DATA FOR THE TASK:

☆ ☆ ☆ ☆

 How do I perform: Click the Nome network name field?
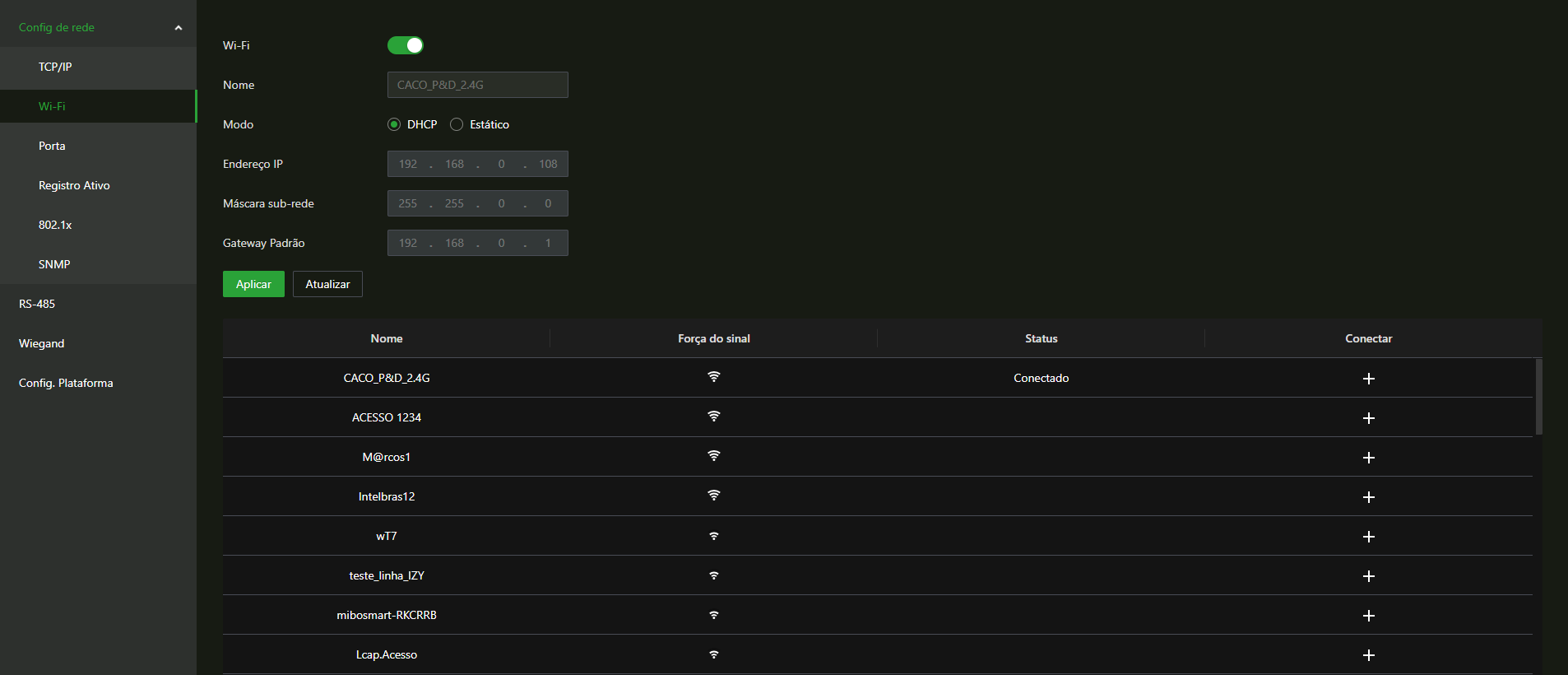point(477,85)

☆ ☆ ☆ ☆

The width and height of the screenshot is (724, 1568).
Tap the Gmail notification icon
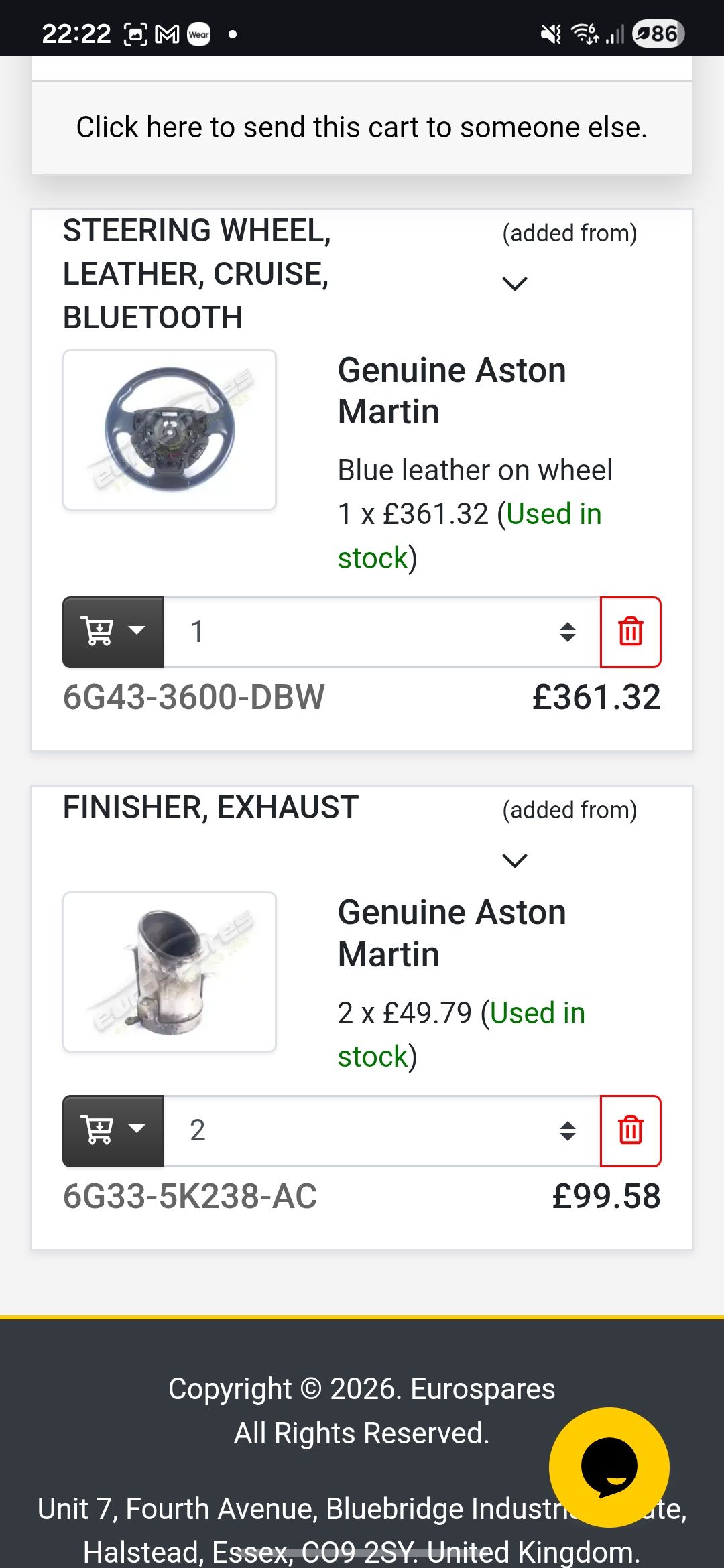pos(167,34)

☆ ☆ ☆ ☆

Count the lines in the items above that contain the word "field". Give only the number.

1